Mais il avait déjà la main dans le sac et en extirpait une chevelure d’un noir corbeau, doucement ondulée, et crépue à son extrémité. Suivit une tête d’une vénusté à maudire Dieu de ne pas l’avoir conçue vivante. Comment dire ? Elle avait des lèvres épaisses comme un baiser, des yeux mouillés comme ceux d’une amoureuse, des joues à croquer, un menton fondant sous la bouche, un nez pétillant, un front haut et intelligent, des oreilles, des oreilles
En un tour de passe-passe, Kébir avait ôté l’odieux crâne de porc en le dévissant du buste et l’avait aussitôt remplacé par le délicieux visage. La jointure du cou se remarquait à peine. D’ores et déjà, j’étais prêt à me ruiner. Kébir ne s’est d’ailleurs pas gêné.
Le corps de Shéhérazade était lourd. Dans la rue, le paquet encombrant m’embarrassait, d’autant plus que je n’osais le porter sur l’épaule, craignant que l’on imaginât que je transbahutais le corps inerte d’une jeune fille. Je lui avais pourtant réenfilé sa burka et l’avais pliée à la taille pour la recouvrir d’un sac plastique que m’avait fourni le vieux grigou en contrepartie d’un euro. Le sac noir était gigantesque mais je n’étais pas arrivé à le fermer en dépit de la souplesse de cette poupée de bois, aussi en dépassaient ses doigts gantés et les orteils.

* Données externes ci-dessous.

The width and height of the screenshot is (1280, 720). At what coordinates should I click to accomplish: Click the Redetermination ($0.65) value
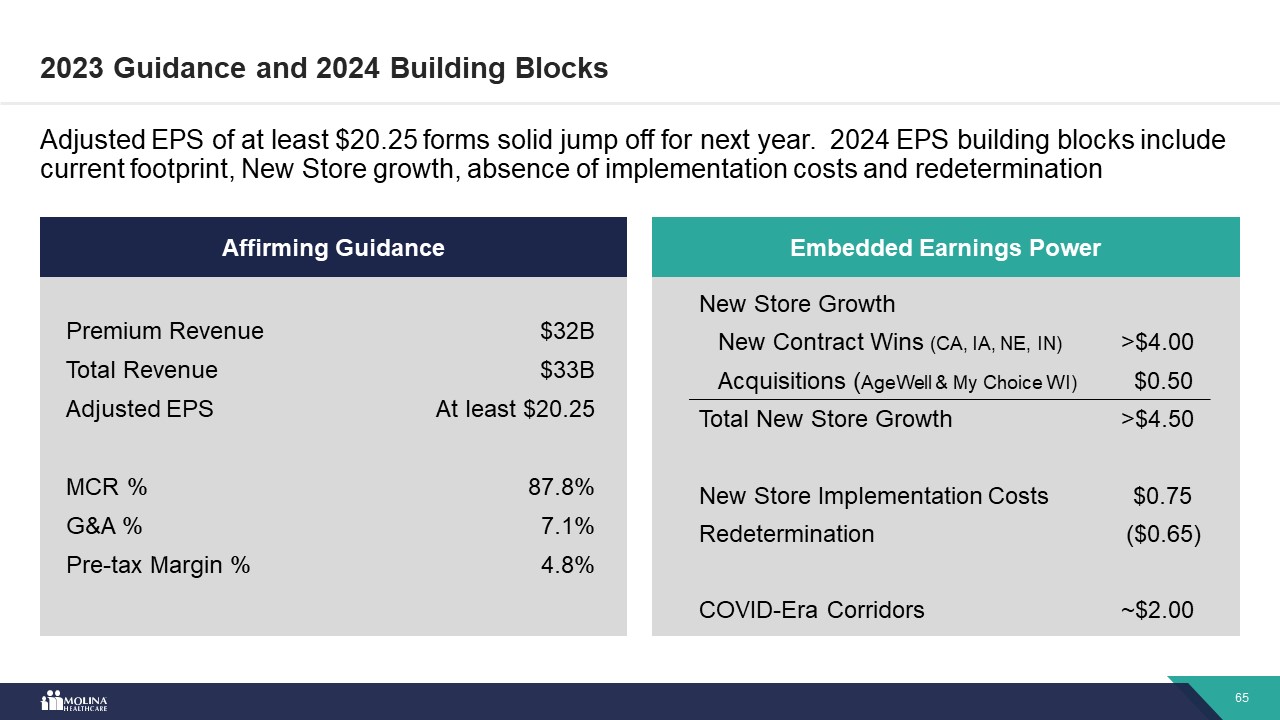point(1163,534)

C’est à la gare que les soucis ont commencé. Diable que le préposé au guichet semblait d’humeur tatillonne ! Ce qui lui importait, c’était seulement de savoir si la gamine dans le sac avait plus ou moins de douze ans. J’eus beau lui affirmer que ce n’était qu’un pantin de bois, il ne parut convaincu que lorsque je lui balançai n’importe quoi, à savoir qu’elle n’en avait que onze. « Vous ne savez pas que les sacs en plastiques sont des jouets dangereux pour les mômes ? », crut-il bon de commenter en me donnant mon ticket d’un geste vif et dédaigneux, comme si j’étais un père irresponsable.
Je me maudissais de n’avoir pas pris un billet aller-retour ce matin-là.
Peu de personnes attendaient sur le quai, heureusement, ce qui me plaçait par contre directement dans leur collimateur. Pour le couple de petits vieux là-bas, j’étais sans doute l’assassin qui transportait son cadavre et, pour les autres, qui sait si je n’étais pas qu’un pauvre malade promenant sa poupée gonflable ? Eh oui, si moi-même je m’étais rencontré, je n’aurais pu m’empêcher de m’interroger sur mon curieux équipage.
Résultat : je me fis le plus petit, le plus discret possible en m’asseyant sur l’un des bancs d’attente, le corps de Shéhérazade sur les genoux, à distance respectable de mes vilipendeurs et un cigare de poche dans la main libre.
C’est là que m’ont cueilli trois policiers du chemin de fer.
Celui du milieu, l’index sur la casquette, m’a poliment fait remarquer que c’était interdit de fumer dans un lieu public. « Elle n’est même pas allumée ! », ai-je rétorqué, en ajoutant inconsidérément : « J’ai quand même le droit d’avoir un cigare non allumé dans la main, n’est-ce pas ? ». Cela a énervé le long échalas à sa droite. Le poireau a exigé, non sans nervosité, que je lui montre mes papiers d’identité et, le troisième loustic, sans doute pour ne pas être en reste, m’a prié de montrer ce que je cachais dans mon sac. C’était un vicieux : il a aussitôt relevé le bas de la burka et s’est mis à tripoter le mollet avant de se persuader qu’il s’agissait effectivement d’une poupée de bois. J’étais blanc de rage (et de jalousie) mais je me suis contenté de sortir ma carte d’identité comme n’importe quel quidam.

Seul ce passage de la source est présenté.